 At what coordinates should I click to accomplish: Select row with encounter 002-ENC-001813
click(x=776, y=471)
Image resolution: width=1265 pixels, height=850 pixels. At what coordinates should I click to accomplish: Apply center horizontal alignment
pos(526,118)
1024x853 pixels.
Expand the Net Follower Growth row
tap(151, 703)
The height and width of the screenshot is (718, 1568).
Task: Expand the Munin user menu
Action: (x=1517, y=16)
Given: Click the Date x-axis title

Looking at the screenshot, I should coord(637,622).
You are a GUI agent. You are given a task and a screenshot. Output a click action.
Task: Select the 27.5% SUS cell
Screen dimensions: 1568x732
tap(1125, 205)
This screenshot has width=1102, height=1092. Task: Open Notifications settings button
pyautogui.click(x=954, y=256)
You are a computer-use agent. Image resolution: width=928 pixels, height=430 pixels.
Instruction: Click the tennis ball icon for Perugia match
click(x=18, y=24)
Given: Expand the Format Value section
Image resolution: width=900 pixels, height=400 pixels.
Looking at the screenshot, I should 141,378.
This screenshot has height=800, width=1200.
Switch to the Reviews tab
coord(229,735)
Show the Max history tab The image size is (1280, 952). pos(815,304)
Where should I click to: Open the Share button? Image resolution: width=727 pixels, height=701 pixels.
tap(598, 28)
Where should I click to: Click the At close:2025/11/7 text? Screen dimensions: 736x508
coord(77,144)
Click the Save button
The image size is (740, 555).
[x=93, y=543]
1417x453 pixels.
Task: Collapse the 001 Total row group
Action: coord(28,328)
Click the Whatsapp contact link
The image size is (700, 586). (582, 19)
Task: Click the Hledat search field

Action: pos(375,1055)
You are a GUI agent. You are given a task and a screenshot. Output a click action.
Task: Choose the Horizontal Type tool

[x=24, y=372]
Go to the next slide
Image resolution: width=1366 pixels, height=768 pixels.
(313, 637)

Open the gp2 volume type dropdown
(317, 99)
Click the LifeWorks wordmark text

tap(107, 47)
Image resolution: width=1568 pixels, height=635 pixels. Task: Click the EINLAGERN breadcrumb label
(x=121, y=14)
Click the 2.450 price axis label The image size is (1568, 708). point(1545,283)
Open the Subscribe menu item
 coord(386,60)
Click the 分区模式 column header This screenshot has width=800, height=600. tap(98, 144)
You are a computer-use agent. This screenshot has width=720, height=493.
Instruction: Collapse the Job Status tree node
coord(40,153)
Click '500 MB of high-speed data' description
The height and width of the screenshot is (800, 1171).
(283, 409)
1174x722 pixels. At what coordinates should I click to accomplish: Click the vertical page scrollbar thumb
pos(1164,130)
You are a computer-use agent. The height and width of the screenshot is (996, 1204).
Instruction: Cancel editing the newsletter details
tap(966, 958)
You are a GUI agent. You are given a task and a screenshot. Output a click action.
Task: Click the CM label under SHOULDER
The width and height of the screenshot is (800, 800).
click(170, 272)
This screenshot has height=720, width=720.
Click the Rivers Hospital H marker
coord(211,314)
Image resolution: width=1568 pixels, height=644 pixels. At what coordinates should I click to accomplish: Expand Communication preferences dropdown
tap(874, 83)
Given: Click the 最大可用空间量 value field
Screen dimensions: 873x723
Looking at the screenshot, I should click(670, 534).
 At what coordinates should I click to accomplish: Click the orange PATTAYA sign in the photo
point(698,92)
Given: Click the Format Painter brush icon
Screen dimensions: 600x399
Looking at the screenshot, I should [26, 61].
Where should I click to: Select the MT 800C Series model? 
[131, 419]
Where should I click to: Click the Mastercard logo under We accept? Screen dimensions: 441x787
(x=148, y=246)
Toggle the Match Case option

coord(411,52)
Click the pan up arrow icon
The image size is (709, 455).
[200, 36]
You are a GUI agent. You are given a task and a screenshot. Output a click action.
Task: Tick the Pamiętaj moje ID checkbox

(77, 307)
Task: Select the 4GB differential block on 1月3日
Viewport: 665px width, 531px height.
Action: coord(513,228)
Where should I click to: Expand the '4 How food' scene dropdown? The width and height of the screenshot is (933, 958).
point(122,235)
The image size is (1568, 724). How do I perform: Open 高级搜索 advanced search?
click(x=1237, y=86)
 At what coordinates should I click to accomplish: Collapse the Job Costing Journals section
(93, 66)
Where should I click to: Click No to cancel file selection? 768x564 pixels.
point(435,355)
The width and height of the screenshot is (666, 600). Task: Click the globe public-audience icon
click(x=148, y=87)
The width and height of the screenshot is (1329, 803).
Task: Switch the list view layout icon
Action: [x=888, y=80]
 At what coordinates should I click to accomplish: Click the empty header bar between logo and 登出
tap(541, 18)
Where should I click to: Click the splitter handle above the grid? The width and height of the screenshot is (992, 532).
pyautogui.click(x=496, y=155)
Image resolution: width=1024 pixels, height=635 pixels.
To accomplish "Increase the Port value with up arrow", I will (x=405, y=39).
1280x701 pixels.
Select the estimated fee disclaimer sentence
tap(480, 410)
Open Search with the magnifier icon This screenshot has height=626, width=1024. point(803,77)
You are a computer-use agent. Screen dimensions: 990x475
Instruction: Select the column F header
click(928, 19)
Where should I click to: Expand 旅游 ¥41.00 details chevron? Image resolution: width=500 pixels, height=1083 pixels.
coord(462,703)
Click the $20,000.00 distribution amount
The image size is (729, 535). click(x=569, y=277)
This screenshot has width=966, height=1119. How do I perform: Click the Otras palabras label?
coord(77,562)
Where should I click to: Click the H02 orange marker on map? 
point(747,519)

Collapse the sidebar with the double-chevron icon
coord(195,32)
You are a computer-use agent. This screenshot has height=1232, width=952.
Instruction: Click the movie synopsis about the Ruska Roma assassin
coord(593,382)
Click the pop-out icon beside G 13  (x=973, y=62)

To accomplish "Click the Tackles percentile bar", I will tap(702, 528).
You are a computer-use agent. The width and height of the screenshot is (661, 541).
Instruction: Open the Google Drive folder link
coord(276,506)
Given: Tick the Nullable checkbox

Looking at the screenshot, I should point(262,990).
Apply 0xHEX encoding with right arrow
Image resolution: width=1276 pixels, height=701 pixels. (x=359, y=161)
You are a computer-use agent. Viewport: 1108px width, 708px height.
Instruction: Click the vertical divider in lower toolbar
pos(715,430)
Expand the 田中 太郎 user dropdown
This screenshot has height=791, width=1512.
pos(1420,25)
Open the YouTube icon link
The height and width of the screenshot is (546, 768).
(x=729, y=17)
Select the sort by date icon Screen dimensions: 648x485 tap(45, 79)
========
Brief: Extract the full listing above without altering anything.

Response:
 At what coordinates should I click to accomplish: Select row with encounter 002-ENC-001813
click(x=776, y=471)
Image resolution: width=1265 pixels, height=850 pixels. At what coordinates should I click to accomplish: Apply center horizontal alignment
pos(526,118)
1024x853 pixels.
Expand the Net Follower Growth row
tap(151, 703)
The height and width of the screenshot is (718, 1568).
Task: Expand the Munin user menu
Action: (x=1517, y=16)
Given: Click the Date x-axis title

Looking at the screenshot, I should coord(637,622).
You are a GUI agent. You are given a task and a screenshot. Output a click action.
Task: Select the 27.5% SUS cell
Screen dimensions: 1568x732
tap(1125, 205)
This screenshot has width=1102, height=1092. Task: Open Notifications settings button
pyautogui.click(x=954, y=256)
You are a computer-use agent. Image resolution: width=928 pixels, height=430 pixels.
Instruction: Click the tennis ball icon for Perugia match
click(x=18, y=24)
Given: Expand the Format Value section
Image resolution: width=900 pixels, height=400 pixels.
Looking at the screenshot, I should 141,378.
This screenshot has height=800, width=1200.
Switch to the Reviews tab
coord(229,735)
Show the Max history tab The image size is (1280, 952). pos(815,304)
Where should I click to: Open the Share button? Image resolution: width=727 pixels, height=701 pixels.
tap(598, 28)
Where should I click to: Click the At close:2025/11/7 text? Screen dimensions: 736x508
coord(77,144)
Click the Save button
The image size is (740, 555).
[x=93, y=543]
1417x453 pixels.
Task: Collapse the 001 Total row group
Action: coord(28,328)
Click the Whatsapp contact link
The image size is (700, 586). (582, 19)
Task: Click the Hledat search field

Action: pos(375,1055)
You are a GUI agent. You are given a task and a screenshot. Output a click action.
Task: Choose the Horizontal Type tool

[x=24, y=372]
Go to the next slide
Image resolution: width=1366 pixels, height=768 pixels.
(313, 637)

Open the gp2 volume type dropdown
(317, 99)
Click the LifeWorks wordmark text

tap(107, 47)
Image resolution: width=1568 pixels, height=635 pixels. Task: Click the EINLAGERN breadcrumb label
(x=121, y=14)
Click the 2.450 price axis label The image size is (1568, 708). point(1545,283)
Open the Subscribe menu item
 coord(386,60)
Click the 分区模式 column header This screenshot has width=800, height=600. tap(98, 144)
You are a computer-use agent. This screenshot has width=720, height=493.
Instruction: Collapse the Job Status tree node
coord(40,153)
Click '500 MB of high-speed data' description
The height and width of the screenshot is (800, 1171).
(283, 409)
1174x722 pixels. At what coordinates should I click to accomplish: Click the vertical page scrollbar thumb
pos(1164,130)
You are a computer-use agent. The height and width of the screenshot is (996, 1204).
Instruction: Cancel editing the newsletter details
tap(966, 958)
You are a GUI agent. You are given a task and a screenshot. Output a click action.
Task: Click the CM label under SHOULDER
The width and height of the screenshot is (800, 800).
click(170, 272)
This screenshot has height=720, width=720.
Click the Rivers Hospital H marker
coord(211,314)
Image resolution: width=1568 pixels, height=644 pixels. At what coordinates should I click to accomplish: Expand Communication preferences dropdown
tap(874, 83)
Given: Click the 最大可用空间量 value field
Screen dimensions: 873x723
Looking at the screenshot, I should click(670, 534).
 At what coordinates should I click to accomplish: Click the orange PATTAYA sign in the photo
point(698,92)
Given: Click the Format Painter brush icon
Screen dimensions: 600x399
Looking at the screenshot, I should [26, 61].
Where should I click to: Select the MT 800C Series model? 
[131, 419]
Where should I click to: Click the Mastercard logo under We accept? Screen dimensions: 441x787
(x=148, y=246)
Toggle the Match Case option

coord(411,52)
Click the pan up arrow icon
The image size is (709, 455).
[200, 36]
You are a GUI agent. You are given a task and a screenshot. Output a click action.
Task: Tick the Pamiętaj moje ID checkbox

(77, 307)
Task: Select the 4GB differential block on 1月3日
Viewport: 665px width, 531px height.
Action: coord(513,228)
Where should I click to: Expand the '4 How food' scene dropdown? The width and height of the screenshot is (933, 958).
point(122,235)
The image size is (1568, 724). How do I perform: Open 高级搜索 advanced search?
click(x=1237, y=86)
 At what coordinates should I click to accomplish: Collapse the Job Costing Journals section
(93, 66)
Where should I click to: Click No to cancel file selection? 768x564 pixels.
point(435,355)
The width and height of the screenshot is (666, 600). Task: Click the globe public-audience icon
click(x=148, y=87)
The width and height of the screenshot is (1329, 803).
Task: Switch the list view layout icon
Action: [x=888, y=80]
 At what coordinates should I click to accomplish: Click the empty header bar between logo and 登出
tap(541, 18)
Where should I click to: Click the splitter handle above the grid? The width and height of the screenshot is (992, 532).
pyautogui.click(x=496, y=155)
Image resolution: width=1024 pixels, height=635 pixels.
To accomplish "Increase the Port value with up arrow", I will (x=405, y=39).
1280x701 pixels.
Select the estimated fee disclaimer sentence
tap(480, 410)
Open Search with the magnifier icon This screenshot has height=626, width=1024. point(803,77)
You are a computer-use agent. Screen dimensions: 990x475
Instruction: Select the column F header
click(928, 19)
Where should I click to: Expand 旅游 ¥41.00 details chevron? Image resolution: width=500 pixels, height=1083 pixels.
coord(462,703)
Click the $20,000.00 distribution amount
The image size is (729, 535). click(x=569, y=277)
This screenshot has width=966, height=1119. How do I perform: Click the Otras palabras label?
coord(77,562)
Where should I click to: Click the H02 orange marker on map? 
point(747,519)

Collapse the sidebar with the double-chevron icon
coord(195,32)
You are a computer-use agent. This screenshot has height=1232, width=952.
Instruction: Click the movie synopsis about the Ruska Roma assassin
coord(593,382)
Click the pop-out icon beside G 13  (x=973, y=62)

To accomplish "Click the Tackles percentile bar", I will tap(702, 528).
You are a computer-use agent. The width and height of the screenshot is (661, 541).
Instruction: Open the Google Drive folder link
coord(276,506)
Given: Tick the Nullable checkbox

Looking at the screenshot, I should point(262,990).
Apply 0xHEX encoding with right arrow
Image resolution: width=1276 pixels, height=701 pixels. (x=359, y=161)
You are a computer-use agent. Viewport: 1108px width, 708px height.
Instruction: Click the vertical divider in lower toolbar
pos(715,430)
Expand the 田中 太郎 user dropdown
This screenshot has height=791, width=1512.
pos(1420,25)
Open the YouTube icon link
The height and width of the screenshot is (546, 768).
(x=729, y=17)
Select the sort by date icon Screen dimensions: 648x485 tap(45, 79)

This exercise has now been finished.